── SUPPLIED PASSAGE ──
What I found to be the most fascinating was Rubenstein’s description of the loss and regaining of Aristotelian knowledge. At times, his work had slipped into obscurity, with all but his most famous tracts forgotten. Later, Aristotle would be placed on a pedestal, blindly followed by scholars regardless of the actual merits of his ideas.
It really goes to show that the authors of the past we remember today are different to those remembered in forgone days.
Another aspect I found fascinating was how various political and intellectual movements throughout medieval Europe would either support or reject Aristotle. Late in the Middle Ages, there would be significant intellectual battles fought in the universities of France and England over the degree to which Aristotle should be embraced or rejected.
Overall, this is a fascinating read. I recommend it to people interested in the history of philosophy, or to people doing a more in depth study of the Middle Ages.
The House of Wisdom: The remarkable story of how medieval Arab scholars made dazzling advances in science and philosophy and of the itinerant Europeans who brought this knowledge back to the West
By Jonathan Lions and Jim Al-Khalili
Published in January 2009
Thibault’s Score: 4/5
I decided to read this book after I saw Jim Al-Khalili’s 2015 Al Jazeera documentary series about the Islamic Golden Age.
Jim Al-Khalili is an atheist Iraqi British physicist living in the UK who, in addition to studying science directly, also studies the history of science. I found his documentary series to be very interesting, and his book, accordingly, did not disappoint.
───
── GIVEN RECORDS ──
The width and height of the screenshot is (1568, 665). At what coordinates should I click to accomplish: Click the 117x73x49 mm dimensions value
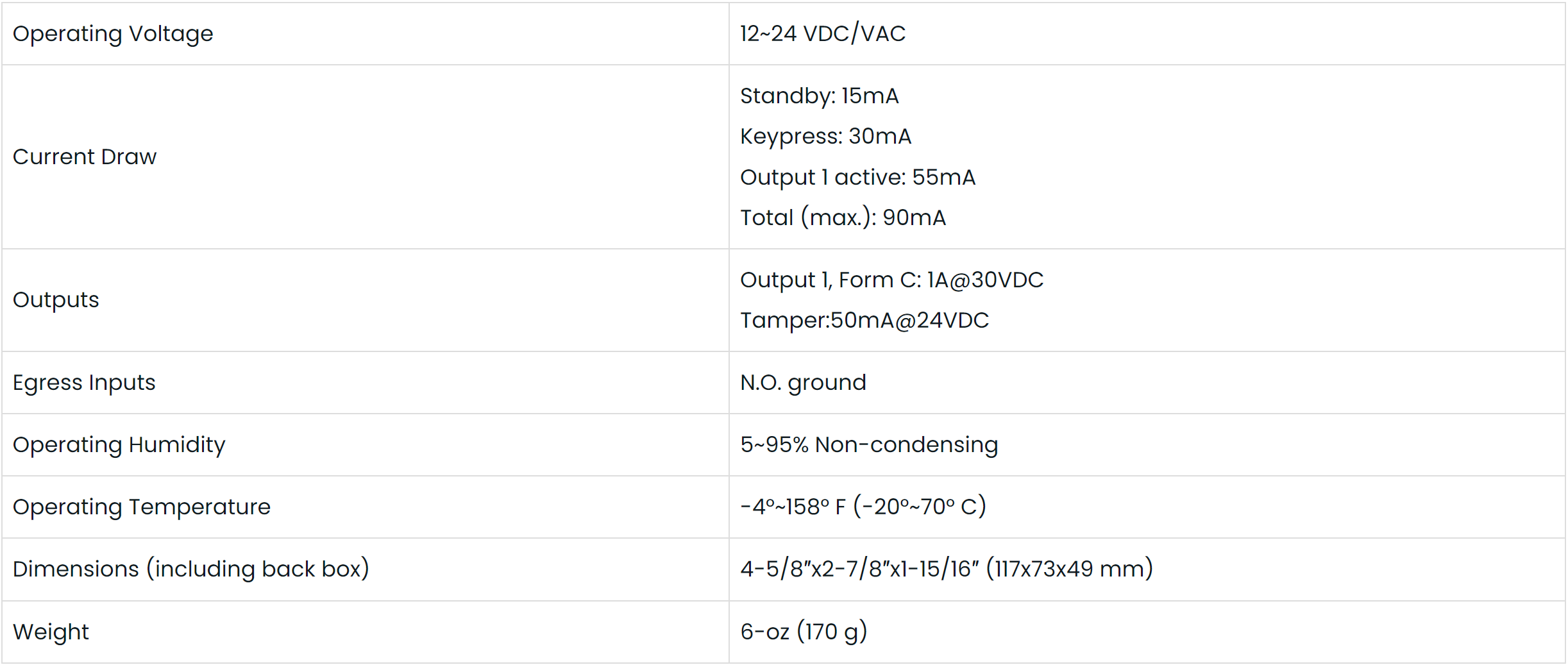coord(1069,569)
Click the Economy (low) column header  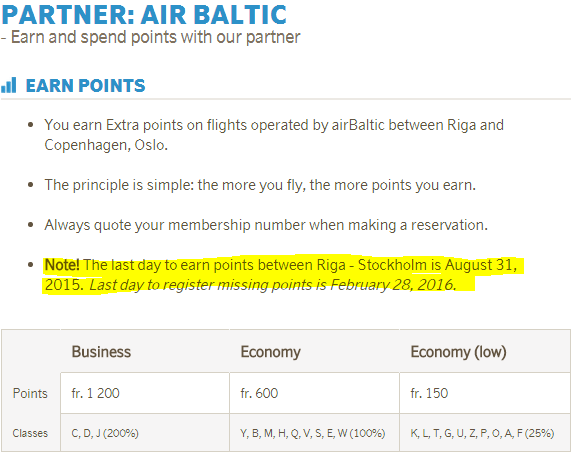(x=458, y=352)
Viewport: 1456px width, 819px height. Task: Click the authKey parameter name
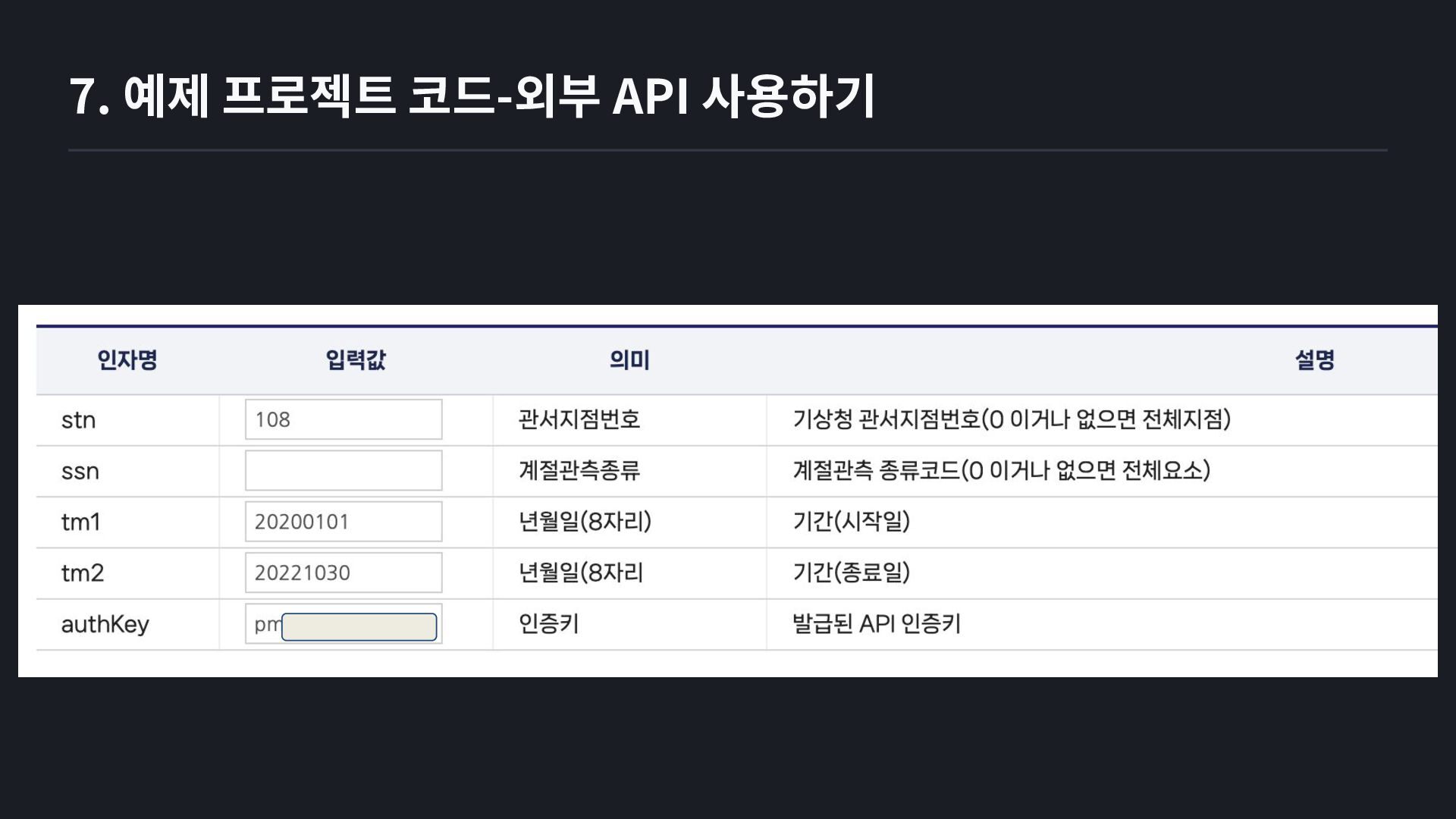click(105, 624)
───
> _TASK REQUIREMENTS_:
1 > According to the book review, when was The House of Wisdom published?
2 > Pick up the book review after its final sentence and keep writing it.
The records were taken from a different source than the book review.

> _EXERCISE ANSWERS_:
1 > It was published in January 2009.

2 >
This book covers how Islam went from a religion followed by backwards Arab nomads into the world’s most advanced reigning civilization for centuries.
Al-Khalili’s main argument is that the medieval Muslims, like other civilizations that rapidly progressed, did not do so from scratch. Instead, they did so by incorporating the knowledge of past civilizations such as the Greeks, Romans, Indians, Persians, and Chinese into their own.
The House of Wisdom’s main focus is the translation movement, which was funded by the Caliphs in order to transcribe the learning of other civilizations into Arabic. Al-Khalili argues that Islam achieved its high level of progress by understanding and assimilating this information, then building upon it.
Interestly enough, this model of civilizational progress seems to hold true for other civilizations - the Italian renaissance would, in turn, draw its own inspiration from the Islamic Golden Age.
In this book I learned about a wide variety of early scientific advancements made by the Muslims. This includes extensive progress in medicine, optics, and chemistry. Al-Khalili also covers Islamic scholarship in other areas such as theology and philosophy, albeit in less detail.
Most interesting was how the Muslim scholars integrated the Indian concept of “zero” with Greek mathematics to create modern math as we would understand it today. If it hadn’t been for the Arabic ability to integrate knowledge from different regions in Eurasia, the development of mathematics would have been significantly delayed.
Even modern scientific language often originates from Arabic. For example, the word “algebra” comes from the bastardized Arab word “al-jabr” which means the union of broken parts. Other obvious examples starting with “al” include “alchemy,” “alkaline,” and “alcohol.” Many stars were first named and observed by Muslims, as well as a wide variety of botanical names.
The scientifically curious and philosophically pondering Islam from the Abbasid Golden Age is long gone. Now, it has been replaced with a backwards and inwards looking religion that fails to produce quality scientists and thinkers.
The House of Wisdom offers modern readers a glimpse of a time when Islam was very different, and when Muslims led the world’s thinkers.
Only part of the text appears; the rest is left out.